Rebuilding

By RadioGirl

A Better Afternoon

Out of curiosity and boredom I checked the car’s trip meter when driving back through the deserted “road works” on the M25 this morning. One lane is coned off for a total of 19 miles both ways, and there’s a speed restriction of 50mph for the entire distance. It’s so tedious when you’re doing a long journey. I don’t see why the work can’t be done in shorter sections and the cones moved along as each section is completed. I suppose that would be far too sensible for National Highways.

By the time I got back to Tiptree I was very tense and had a blinding headache. On going indoors I literally screamed and shouted and ranted for a good five minutes just to let all the stress out. My Fire Safety Risk Assessment has now been endorsed by our company secretary Geoff (who is motoring around Europe for a month), and he has emailed the document to my solicitor. Hallelujah! Let’s hope the buyer’s people don’t come up with anything else out of the blue for me to sort. They should have asked for this R.A. at the beginning when all the information was being gathered from Geoff and me, not weeks into the conveyancing process when contracts were due to be exchanged. Also, I did tell everyone at the start that he was going away on holiday in early June. I really cannot abide incompetence. For my sanity, I decided to opt out of doing anything towards the house move for the rest of today.

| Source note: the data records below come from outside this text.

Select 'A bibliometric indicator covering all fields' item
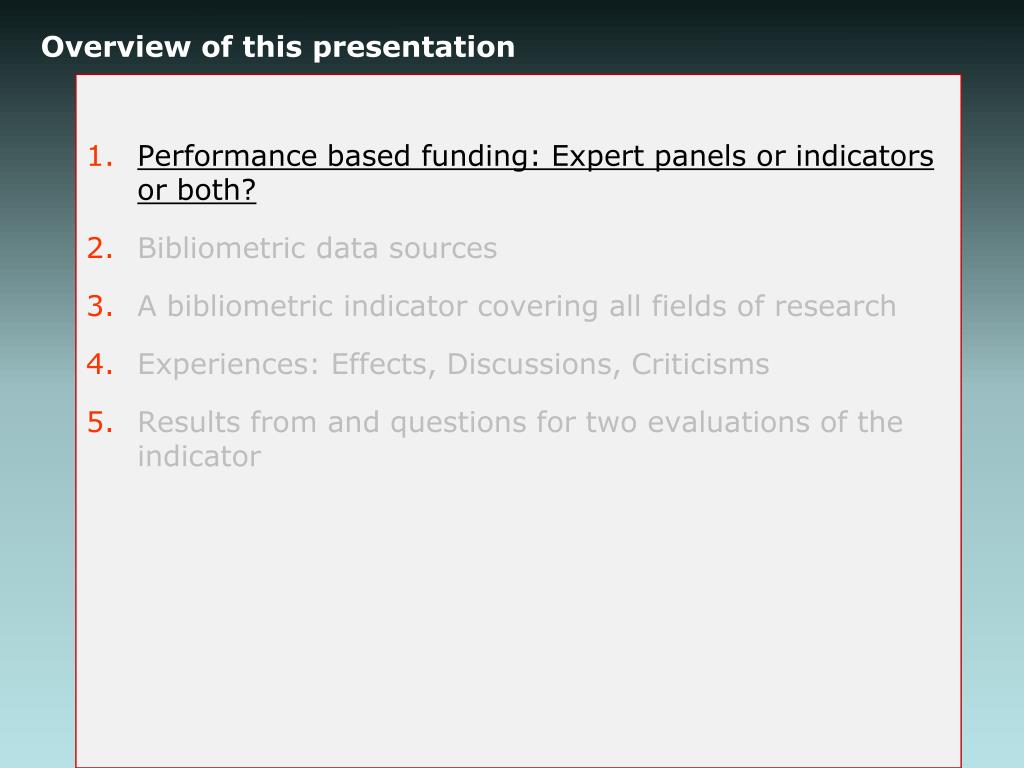This screenshot has width=1024, height=768. [517, 306]
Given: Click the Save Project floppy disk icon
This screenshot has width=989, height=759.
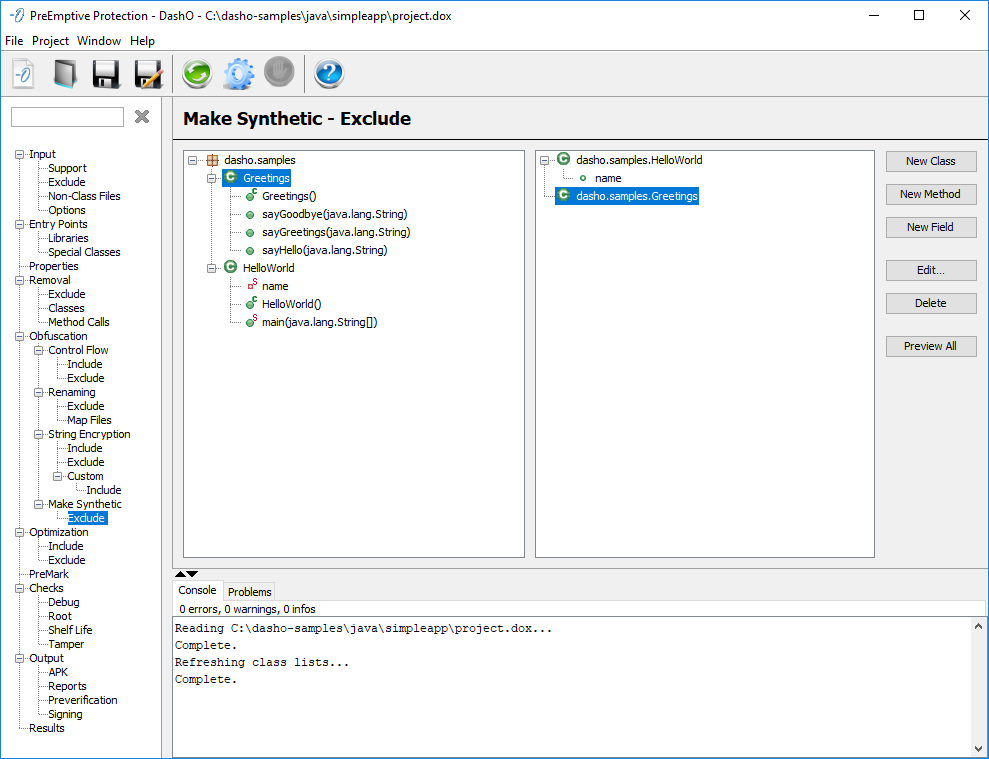Looking at the screenshot, I should (107, 74).
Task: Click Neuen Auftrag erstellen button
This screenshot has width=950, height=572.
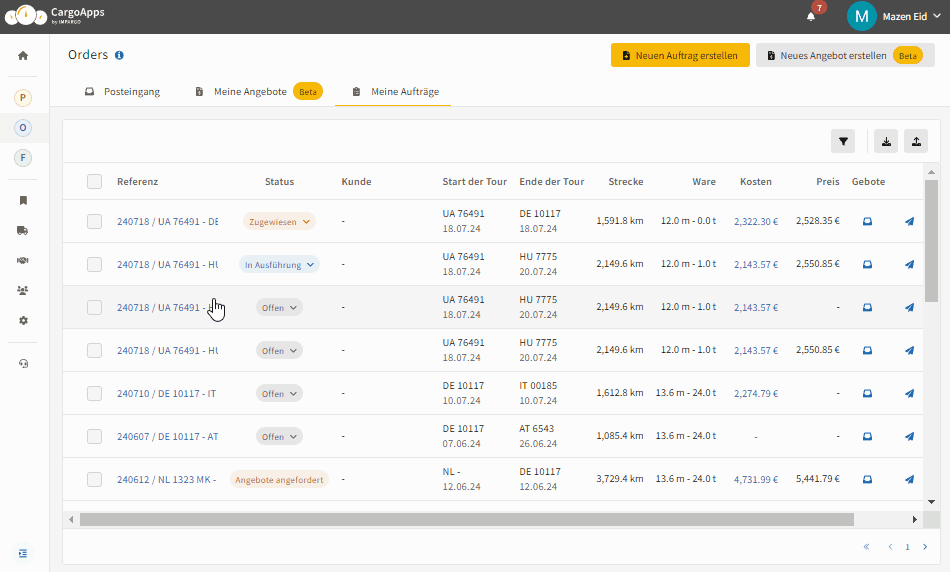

So it’s been a chat with one of my nieces on the phone, a quick trip to Sainsbury’s, a hassle-free microwave meal for lunch, put the laundry in the machine and then a very long-overdue potter with the secateurs in my jungle, cutting back some shrubs and deadheading the poor neglected roses. They continue to cheer me with their beautiful blooms despite being largely left unpruned to go spindly. The birds are pleased with my overgrown greenery, though. As I progressed around the garden I could hear little chicks calling and see various parents zooming into the foliage with food for their young. A blackbird kept me company, rootling around for insects under the dead leaves I deliberately didn’t sweep up. There’s a lot to be said for a semi-wild garden - it’s much better for Nature than a neat and manicured one, clipped to within an inch of its life. And Nature has rewarded me for leaving it untidy, because this afternoon she has helped restore some calm to my addled mind.